Оба собеседника насторожились, готовые внимательно выслушать Баруха.
— Вчера вечером в мой дом заявился смотритель аукционов в сопровождении двух секретарей, — продолжал меняла. — Он сказал, что пришёл с просьбой от имени графа, однако эта просьба звучала скорее как приказ.
Оба смотрели на него в упор, ожидая продолжения рассказа.
— Так вот, он заявил, что я должен предоставить свой подвал для хранения имущества Беренгеров. На этой неделе в мой дом должны привезти огромную сумму мараведи — несомненно, тот самый выкуп, который они получили от мавра.
— Ну, это мне уже известно, — ответил каноник. — Разве вы не знаете, как быстро разносятся слухи?
— И какое отношение имеет этот договор к падре Льобету и ко мне? — спросил Марти.
— К падре Льобету — никакого. Что же касается вас, то я бы посоветовал вам забрать сбережения, пока граф не наложил на них лапу.
— А другие люди, что хранят там свои деньги, тоже должны их забрать?
— Разумеется, — ответил Барух. — Но сегодня вечером мы провели совещание, чтобы решить, действительно ли нам выгодно взять на хранение деньги графа на целый год.
— Не беспокойтесь за меня, — заверил Марти. — Завтра я приду со слугами и заберу деньги.
— Это еще не все, — продолжал Барух. — Вам, должно быть, известно, что евреям принадлежит исключительное право чеканить монету. Так вот, граф желает отметить столь важное событие, расплавив мараведи и отлив из них манкусо со своим профилем на одной стороне и графским гербом — на другой.
— Должен признать, что это в немалой степени будет способствовать престижу Барселонского дома, — заметил Эудальд.
— На словах все это прекрасно, но нам предстоит тяжелая работа: расплавить монеты и слитки изготовить новые формы для отливки, а это потребует много времени.
— Вполне понятно, что граф желает расплатиться новыми деньгами. Ни один правитель не упустит возможности поднять престиж своего города, и мы тоже понимаем, что это и в наших интересах.
— И все же, чует мое сердце, что-то тут не так, — признался Барух. — Вы же знаете, какую неприязнь питает советник к моему народу. А поскольку эту идею графу, несомненно, подсказал он, можете не сомневаться, он готовит нам какую-нибудь гадость. Ничего хорошего от этого человека моему народу ждать не приходится.
— Если ради процветания дома Беренгеров ему придется пойти к вам на поклон — он это сделает, даже если ему самому это не нравится, — возразил Эудальд. — Как вы понимаете, сам он не может чеканить монету и поэтому вынужден обратиться к вам.
Незаметно наступил вечер, и еврей пригласил друзей разделить с ним ужин. Ривка составила им компанию. Барух занял место во главе стола и после традиционной молитвы приказал разделить пищу между сотрапезниками; Марти и Эудальд принялись уминать кошерную пищу, не испытывая никаких угрызений совести.
Две сестры
В маленьком городке Сант-Адрия по соседству с Барселоной еще со времен Рима существовали небольшие бани с проточной водой, ныне посещаемые довольно редко. Тем не менее, их посещение было обязательным для еврейских женщин в определенные дни для выполнения записанных в еврейских священных книгах ритуалов. Евреи приспособили эти бани под свои нужды за определенную сумму, уплачиваемую в графскую казну, поскольку христиане низших классов не питали к ним особого интереса, явно пренебрегая личной гигиеной.

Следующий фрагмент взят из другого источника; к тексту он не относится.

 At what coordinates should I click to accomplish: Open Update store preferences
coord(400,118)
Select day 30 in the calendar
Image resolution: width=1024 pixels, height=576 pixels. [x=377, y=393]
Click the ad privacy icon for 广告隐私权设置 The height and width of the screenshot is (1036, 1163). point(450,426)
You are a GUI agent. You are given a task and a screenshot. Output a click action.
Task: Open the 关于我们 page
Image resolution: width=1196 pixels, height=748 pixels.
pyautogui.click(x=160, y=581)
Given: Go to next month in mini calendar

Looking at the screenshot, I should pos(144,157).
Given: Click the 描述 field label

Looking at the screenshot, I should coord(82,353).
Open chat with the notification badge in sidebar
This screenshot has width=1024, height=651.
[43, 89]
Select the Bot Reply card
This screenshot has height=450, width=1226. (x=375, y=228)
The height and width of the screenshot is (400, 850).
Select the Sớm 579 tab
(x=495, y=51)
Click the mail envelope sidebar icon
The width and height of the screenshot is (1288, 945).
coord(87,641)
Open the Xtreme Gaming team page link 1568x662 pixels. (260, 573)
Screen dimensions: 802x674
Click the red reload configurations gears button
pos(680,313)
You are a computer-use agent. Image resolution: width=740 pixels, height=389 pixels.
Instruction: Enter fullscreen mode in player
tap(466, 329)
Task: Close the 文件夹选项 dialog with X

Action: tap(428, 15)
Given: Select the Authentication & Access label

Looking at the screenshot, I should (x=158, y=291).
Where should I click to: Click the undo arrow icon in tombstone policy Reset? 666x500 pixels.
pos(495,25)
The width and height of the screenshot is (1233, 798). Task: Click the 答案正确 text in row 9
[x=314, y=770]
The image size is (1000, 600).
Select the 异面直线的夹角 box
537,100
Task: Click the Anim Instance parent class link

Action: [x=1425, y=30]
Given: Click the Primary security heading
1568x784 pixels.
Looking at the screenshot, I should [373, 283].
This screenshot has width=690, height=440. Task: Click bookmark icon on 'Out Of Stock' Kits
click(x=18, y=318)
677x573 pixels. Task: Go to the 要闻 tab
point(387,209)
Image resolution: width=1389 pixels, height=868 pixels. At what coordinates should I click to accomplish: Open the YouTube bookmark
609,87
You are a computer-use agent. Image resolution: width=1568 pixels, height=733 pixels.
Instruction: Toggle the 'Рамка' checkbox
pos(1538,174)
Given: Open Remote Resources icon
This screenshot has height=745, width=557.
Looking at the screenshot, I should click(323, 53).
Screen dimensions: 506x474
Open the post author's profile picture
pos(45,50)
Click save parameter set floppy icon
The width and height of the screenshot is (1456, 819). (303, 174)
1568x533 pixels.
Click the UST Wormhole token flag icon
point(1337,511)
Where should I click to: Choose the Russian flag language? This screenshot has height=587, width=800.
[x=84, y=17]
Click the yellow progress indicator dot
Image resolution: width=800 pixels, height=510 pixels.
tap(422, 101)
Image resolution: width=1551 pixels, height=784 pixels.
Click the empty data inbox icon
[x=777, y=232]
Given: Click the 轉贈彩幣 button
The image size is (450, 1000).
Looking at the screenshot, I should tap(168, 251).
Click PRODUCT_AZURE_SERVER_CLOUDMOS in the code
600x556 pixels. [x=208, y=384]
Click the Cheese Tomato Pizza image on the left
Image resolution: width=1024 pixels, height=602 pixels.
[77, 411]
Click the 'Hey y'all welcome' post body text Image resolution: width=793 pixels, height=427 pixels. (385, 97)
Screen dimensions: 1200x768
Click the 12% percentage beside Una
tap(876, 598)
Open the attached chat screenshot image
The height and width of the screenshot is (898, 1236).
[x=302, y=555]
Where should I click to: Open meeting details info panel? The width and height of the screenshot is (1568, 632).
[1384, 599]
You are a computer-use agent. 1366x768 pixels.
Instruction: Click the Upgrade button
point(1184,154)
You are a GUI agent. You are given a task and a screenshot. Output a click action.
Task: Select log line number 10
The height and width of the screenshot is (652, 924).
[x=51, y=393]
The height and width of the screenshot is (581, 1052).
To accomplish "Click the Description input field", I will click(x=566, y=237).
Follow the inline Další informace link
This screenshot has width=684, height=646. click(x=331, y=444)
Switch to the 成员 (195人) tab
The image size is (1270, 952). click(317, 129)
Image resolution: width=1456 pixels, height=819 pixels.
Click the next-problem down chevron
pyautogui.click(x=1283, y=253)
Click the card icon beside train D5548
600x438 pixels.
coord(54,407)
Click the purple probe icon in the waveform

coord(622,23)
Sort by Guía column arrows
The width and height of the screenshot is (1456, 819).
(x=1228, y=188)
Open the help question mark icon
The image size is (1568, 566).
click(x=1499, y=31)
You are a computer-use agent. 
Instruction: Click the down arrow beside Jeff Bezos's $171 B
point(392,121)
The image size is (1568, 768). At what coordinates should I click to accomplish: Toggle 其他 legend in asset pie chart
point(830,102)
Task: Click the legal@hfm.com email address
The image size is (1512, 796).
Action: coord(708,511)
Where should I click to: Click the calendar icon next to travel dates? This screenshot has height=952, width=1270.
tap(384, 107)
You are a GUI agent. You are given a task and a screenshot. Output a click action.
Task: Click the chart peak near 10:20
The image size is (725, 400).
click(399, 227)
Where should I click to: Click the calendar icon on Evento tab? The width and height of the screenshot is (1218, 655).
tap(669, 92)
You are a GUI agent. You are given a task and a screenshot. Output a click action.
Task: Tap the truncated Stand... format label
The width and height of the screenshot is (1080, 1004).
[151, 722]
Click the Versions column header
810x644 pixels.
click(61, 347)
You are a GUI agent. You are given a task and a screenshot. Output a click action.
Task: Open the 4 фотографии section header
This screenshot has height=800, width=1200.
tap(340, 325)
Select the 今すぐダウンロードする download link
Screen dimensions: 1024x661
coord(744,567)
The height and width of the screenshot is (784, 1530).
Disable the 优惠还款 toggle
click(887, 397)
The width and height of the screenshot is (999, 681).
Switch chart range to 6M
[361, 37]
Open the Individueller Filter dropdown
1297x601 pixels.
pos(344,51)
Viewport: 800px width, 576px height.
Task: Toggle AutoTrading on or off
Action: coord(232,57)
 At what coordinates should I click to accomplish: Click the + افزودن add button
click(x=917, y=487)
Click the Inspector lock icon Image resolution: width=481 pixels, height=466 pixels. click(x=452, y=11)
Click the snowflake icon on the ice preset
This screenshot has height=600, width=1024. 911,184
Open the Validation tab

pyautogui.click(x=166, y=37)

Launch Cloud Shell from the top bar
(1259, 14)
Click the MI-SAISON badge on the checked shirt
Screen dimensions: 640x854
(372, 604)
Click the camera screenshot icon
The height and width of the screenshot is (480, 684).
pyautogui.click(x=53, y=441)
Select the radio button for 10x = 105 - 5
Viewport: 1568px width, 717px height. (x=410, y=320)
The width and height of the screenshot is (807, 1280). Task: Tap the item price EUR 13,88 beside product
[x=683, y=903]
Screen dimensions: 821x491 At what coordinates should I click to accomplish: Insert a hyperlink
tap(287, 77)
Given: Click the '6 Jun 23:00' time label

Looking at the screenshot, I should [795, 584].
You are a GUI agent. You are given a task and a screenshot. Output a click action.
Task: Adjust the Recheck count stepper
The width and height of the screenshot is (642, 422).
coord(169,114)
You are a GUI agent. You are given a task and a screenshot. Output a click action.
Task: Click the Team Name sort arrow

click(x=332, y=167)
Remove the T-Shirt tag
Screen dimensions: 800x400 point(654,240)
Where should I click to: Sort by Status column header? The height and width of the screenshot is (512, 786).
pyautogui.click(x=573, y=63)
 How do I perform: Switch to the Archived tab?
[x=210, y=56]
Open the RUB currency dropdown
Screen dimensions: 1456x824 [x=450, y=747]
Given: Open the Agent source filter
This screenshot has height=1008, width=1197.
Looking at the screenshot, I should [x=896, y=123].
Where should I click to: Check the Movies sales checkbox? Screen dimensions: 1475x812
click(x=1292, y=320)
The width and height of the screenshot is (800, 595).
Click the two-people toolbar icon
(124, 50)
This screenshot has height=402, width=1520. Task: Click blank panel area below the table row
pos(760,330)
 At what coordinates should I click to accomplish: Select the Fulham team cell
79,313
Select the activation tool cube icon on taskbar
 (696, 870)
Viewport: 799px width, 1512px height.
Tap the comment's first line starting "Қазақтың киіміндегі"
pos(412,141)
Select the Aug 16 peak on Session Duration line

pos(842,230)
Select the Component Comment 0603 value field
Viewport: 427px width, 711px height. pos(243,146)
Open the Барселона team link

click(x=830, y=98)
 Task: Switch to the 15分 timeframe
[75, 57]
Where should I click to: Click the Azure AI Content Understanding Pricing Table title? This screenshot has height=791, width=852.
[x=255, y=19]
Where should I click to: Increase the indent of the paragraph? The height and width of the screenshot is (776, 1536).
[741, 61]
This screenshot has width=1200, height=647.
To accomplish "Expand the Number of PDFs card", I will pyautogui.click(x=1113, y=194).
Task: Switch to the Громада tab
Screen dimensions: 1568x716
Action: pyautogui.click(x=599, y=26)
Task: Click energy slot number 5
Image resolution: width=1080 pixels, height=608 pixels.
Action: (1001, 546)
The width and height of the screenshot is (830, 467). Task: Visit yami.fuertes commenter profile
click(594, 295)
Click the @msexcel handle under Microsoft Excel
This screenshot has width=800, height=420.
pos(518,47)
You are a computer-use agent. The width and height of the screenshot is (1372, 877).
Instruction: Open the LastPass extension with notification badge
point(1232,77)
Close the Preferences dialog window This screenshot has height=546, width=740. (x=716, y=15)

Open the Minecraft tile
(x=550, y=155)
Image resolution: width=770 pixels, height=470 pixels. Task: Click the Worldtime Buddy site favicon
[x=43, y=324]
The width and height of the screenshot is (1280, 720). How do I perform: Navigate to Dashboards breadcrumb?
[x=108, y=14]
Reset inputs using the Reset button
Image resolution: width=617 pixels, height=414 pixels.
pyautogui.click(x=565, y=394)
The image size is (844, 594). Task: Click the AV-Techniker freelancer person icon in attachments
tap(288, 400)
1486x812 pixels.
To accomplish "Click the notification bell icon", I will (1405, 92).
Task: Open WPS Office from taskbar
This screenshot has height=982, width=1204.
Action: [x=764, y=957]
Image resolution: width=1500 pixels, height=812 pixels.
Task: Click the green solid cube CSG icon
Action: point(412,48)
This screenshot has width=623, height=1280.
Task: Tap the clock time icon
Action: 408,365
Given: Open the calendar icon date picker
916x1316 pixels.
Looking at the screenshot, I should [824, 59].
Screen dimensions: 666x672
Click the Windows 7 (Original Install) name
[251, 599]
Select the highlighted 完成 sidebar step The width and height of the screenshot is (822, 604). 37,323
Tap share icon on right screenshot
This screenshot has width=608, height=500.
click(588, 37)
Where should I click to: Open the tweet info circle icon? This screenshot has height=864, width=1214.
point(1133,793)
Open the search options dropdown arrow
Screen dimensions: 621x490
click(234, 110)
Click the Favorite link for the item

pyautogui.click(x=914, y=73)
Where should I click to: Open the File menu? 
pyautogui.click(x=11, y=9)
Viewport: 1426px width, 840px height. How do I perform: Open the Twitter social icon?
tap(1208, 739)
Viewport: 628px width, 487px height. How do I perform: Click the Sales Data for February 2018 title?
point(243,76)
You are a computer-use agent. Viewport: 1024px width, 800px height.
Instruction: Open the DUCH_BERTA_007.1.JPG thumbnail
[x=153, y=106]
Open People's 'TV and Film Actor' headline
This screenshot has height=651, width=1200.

Руфь и Башева, которая часто сопровождала сестру в подобных случаях, как раз направлялись туда. У Руфи закончились женские дни, и ей предстояло совершить обряд очищения, описанный в Торе. Поскольку теперь она не имела возможности совершать его в барселонском Кале, они с Башевой стали ездить для этого в Сант-Адрию в карете Марти, запряженной двумя гнедыми мулами; на козлах сидел юный Мухаммед, сын Омара, которому уже исполнилось тринадцать лет. По пути сестры непринужденно болтали, нисколько не опасаясь, что их слова достигнут ушей мальчика; он и впрямь едва ли мог что-нибудь услышать, поскольку карета страшно скрипела, мальчик сидел снаружи и был слишком занят мулами.
— Ох, Башева, боюсь, я никогда не смогу понять некоторых законов нашего народа, — призналась Руфь.
— О каких законах ты говоришь, Руфь?
— Ну, например, о том, который обязывает меня ходить в баню, чтобы смыть нечистоту, когда заканчиваются мои женские дни.
Башева раздраженно отмахнулась; уж она-то знала, что ее сестра готова подвергнуть сомнению что угодно.